The early balloonists may have been outright insane, says <em>Sam Leith</em>, but their stories are sublime

issue 27 April 2013

Caelum certe patet, ibimus illi’ was the phrase blazoned on the side of the Royal Vauxhall, an 80-foot, red and white candy-striped coal gas balloon launched from Vauxhall Pleasure Gardens in 1836 to fly overnight from London to the continent. The motto is from Ovid: ‘Surely the sky lies open, let us go that way!’

It well captures the exuberantly adventurous temper of the early days of ballooning, that gorgeous dead-end in the history of human aviation. Richard Holmes himself caught the ballooning bug in a Norfolk fairground aged four, he tells us, when his RAF pilot uncle fastened a red party balloon to the top button of his aertex shirt.
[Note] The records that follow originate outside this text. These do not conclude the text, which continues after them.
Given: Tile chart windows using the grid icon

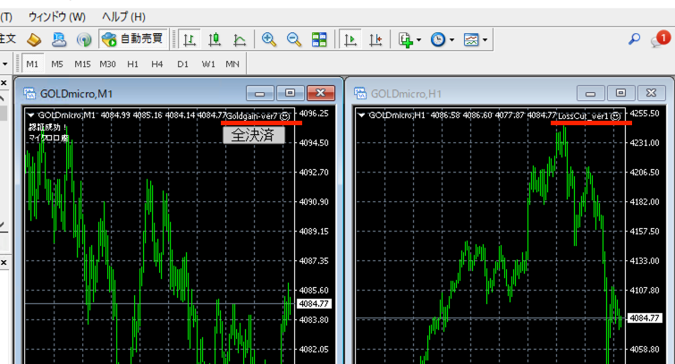Looking at the screenshot, I should click(x=319, y=39).
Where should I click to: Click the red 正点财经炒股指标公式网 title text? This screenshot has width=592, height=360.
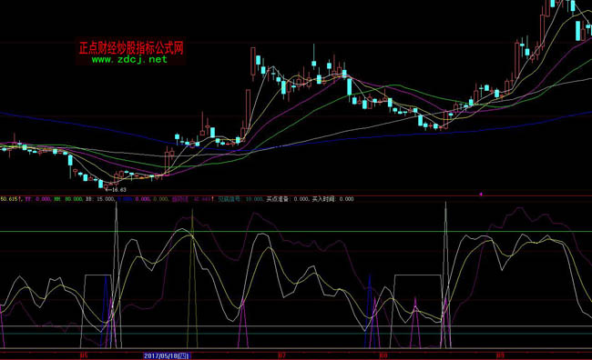[x=131, y=48]
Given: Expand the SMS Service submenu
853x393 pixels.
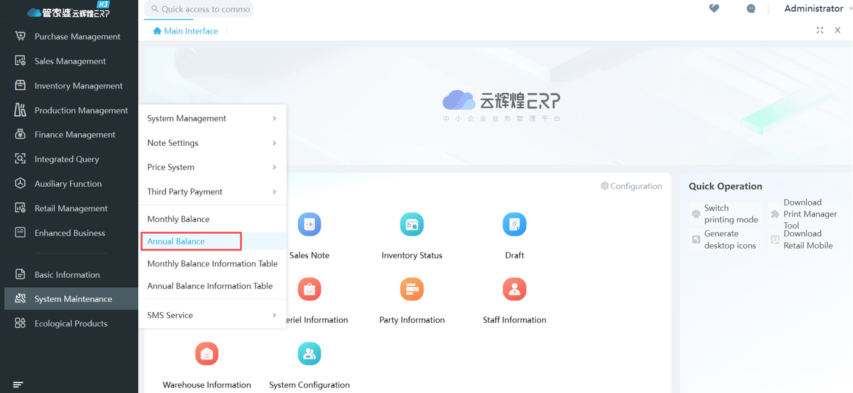Looking at the screenshot, I should click(x=212, y=315).
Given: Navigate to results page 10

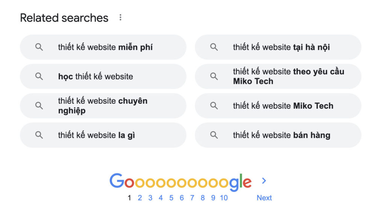Looking at the screenshot, I should pyautogui.click(x=224, y=198).
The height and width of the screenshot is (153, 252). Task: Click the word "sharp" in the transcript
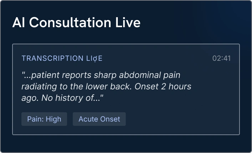tap(105, 75)
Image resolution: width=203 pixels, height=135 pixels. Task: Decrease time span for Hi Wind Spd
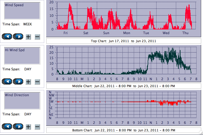37,82
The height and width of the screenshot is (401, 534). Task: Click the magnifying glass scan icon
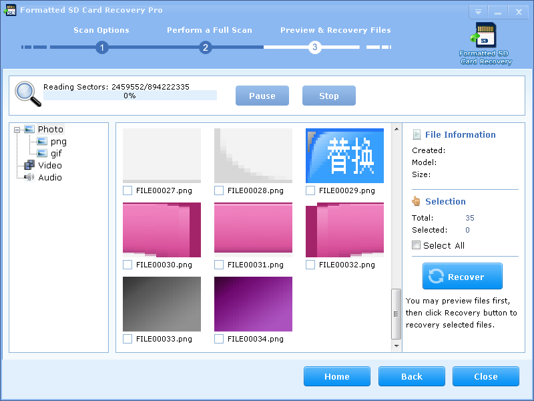27,94
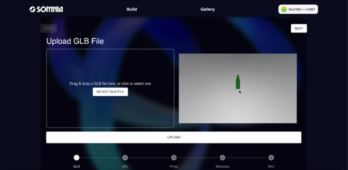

The spirit in which he relates the stories of the pioneer generation of balloon aeronauts is thoroughly informed by love: his sense of ‘the mental release, the physical heart-lift, the calm perilous delight’ that is to be found in the basket of a rising air balloon.

If you were to consult, in the imaginary picture dictionary so useful in school playground disputes, the entry for ‘Class Act’ you would see a picture of Richard Holmes. (The entry for ‘Old Pro’, mystifyingly, depicts a scene involving Wayne Rooney but Holmes’s mugshot should be there too.) This is a book in which the delight the author clearly took in researching and writing it carries over to the reader. So puckish is its pleasure in its details and in its gusts of digression that footnotes — many of them autobiographical or of the ‘thereby hangs a tale’ variety — are marked with a whimsically superscripted icon of a balloon, rather than the usual asterisk. And he has a lovely wit and ease of address.

You had to be pretty brave to go up in one of these things, and the many characters here — from showmen and hucksters to scientists and explorers — all sit on a scale that runs from plucky to outright insane.